ZenRobotics Recycler jest samodzielną maszyną, która będzie w stanie posegregować gruz i odpady powstałe z rozbiórki budynków lub podczas ich budowy.
Używając chwytnego ramienia i zestawu czujników - m.in. kamery na podczerwień, skanery laserowe 3D, aparat rentgenowski, czujniki dotyku, wykrywacze metalu, czytniki kodów kreskowych i wagi - robot będzie w stanie wyciągać spośród jadących na taśmociągu odpadów te, które nadają się do ponownego wykorzystania i zależnie od rodzaju umieszczał je na jednej ze zjeżdżalni prowadzących do odpowiednich budynków. Można też zamontować kilka robotów, by poradziły sobie z napływem odpadów.
Fińska firma ZenRobotics twierdzi, że robot może być nauczony rozpoznawania różnych rodzajów tworzyw sztucznych, a także konkretnych obiektów jak rury, kable, baterie, różne typy żarówek oraz elementów betonowych, drewnianych, kamiennych czy wykonanych z cegieł lub płyty gipsowej. Oprócz wyszukiwania materiałów do przetworzenia, może też odnajdować te niebezpieczne, np. wykrywacze dymu zawierające elementy radioaktywne.

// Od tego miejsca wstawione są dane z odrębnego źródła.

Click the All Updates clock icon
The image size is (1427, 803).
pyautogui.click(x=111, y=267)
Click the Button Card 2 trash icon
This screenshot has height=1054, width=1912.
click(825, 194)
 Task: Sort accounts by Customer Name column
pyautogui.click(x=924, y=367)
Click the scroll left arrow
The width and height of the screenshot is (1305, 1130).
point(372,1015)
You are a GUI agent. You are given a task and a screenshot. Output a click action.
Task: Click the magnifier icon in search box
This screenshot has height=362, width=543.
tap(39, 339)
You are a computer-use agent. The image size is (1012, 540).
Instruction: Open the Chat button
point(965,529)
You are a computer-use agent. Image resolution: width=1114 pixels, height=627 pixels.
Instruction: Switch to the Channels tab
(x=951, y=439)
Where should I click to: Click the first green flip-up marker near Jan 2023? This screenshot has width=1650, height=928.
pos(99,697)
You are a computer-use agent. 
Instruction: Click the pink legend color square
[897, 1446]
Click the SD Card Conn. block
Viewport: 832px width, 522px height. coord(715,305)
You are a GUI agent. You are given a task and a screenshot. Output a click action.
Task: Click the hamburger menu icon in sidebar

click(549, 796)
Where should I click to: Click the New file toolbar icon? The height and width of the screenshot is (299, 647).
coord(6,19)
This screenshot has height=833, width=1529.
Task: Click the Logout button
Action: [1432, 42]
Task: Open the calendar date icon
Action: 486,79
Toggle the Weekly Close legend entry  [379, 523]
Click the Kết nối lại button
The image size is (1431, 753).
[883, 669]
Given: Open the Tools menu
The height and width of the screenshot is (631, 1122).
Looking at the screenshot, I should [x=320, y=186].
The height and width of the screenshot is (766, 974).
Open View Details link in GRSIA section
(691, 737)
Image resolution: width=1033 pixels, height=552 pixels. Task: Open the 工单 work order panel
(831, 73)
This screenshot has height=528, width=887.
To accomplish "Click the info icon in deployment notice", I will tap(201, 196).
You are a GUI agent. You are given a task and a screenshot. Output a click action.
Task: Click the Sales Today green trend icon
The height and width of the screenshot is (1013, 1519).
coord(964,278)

Sztuczna inteligencja analizuje dane z prędkością 80Hz, a algorytm uczenia się wzorowany jest na ludzkim móżdżku, części mózgu odpowiedzialnej za koordynację i wyczucie momentu i czasu naszych ruchów. Taki algorytm pozwala robotowi szybko przystosowywać się do nowych sytuacji i określanie istotnych elementów wśród ogromnej ilości napływających danych.
Testy robota rozpoczęły się w lutym i jak na razie był w stanie rozpoznać połowę z podsyłanych mu materiałów.
ZenRobotics twierdzi, że wykorzystanie automatów pozwoli ludziom dostawać więcej pieniędzy za surowce wtórne - zmniejszą się opłaty za składowanie odpadów, koszty operacyjne. Zmniejszy się także ryzyko jakie podejmują pracownicy sortowni. Oczywiście wybiegają też w przyszłość, marząc o mniejszej wersji przeznaczonej dla gospodarstw domowych.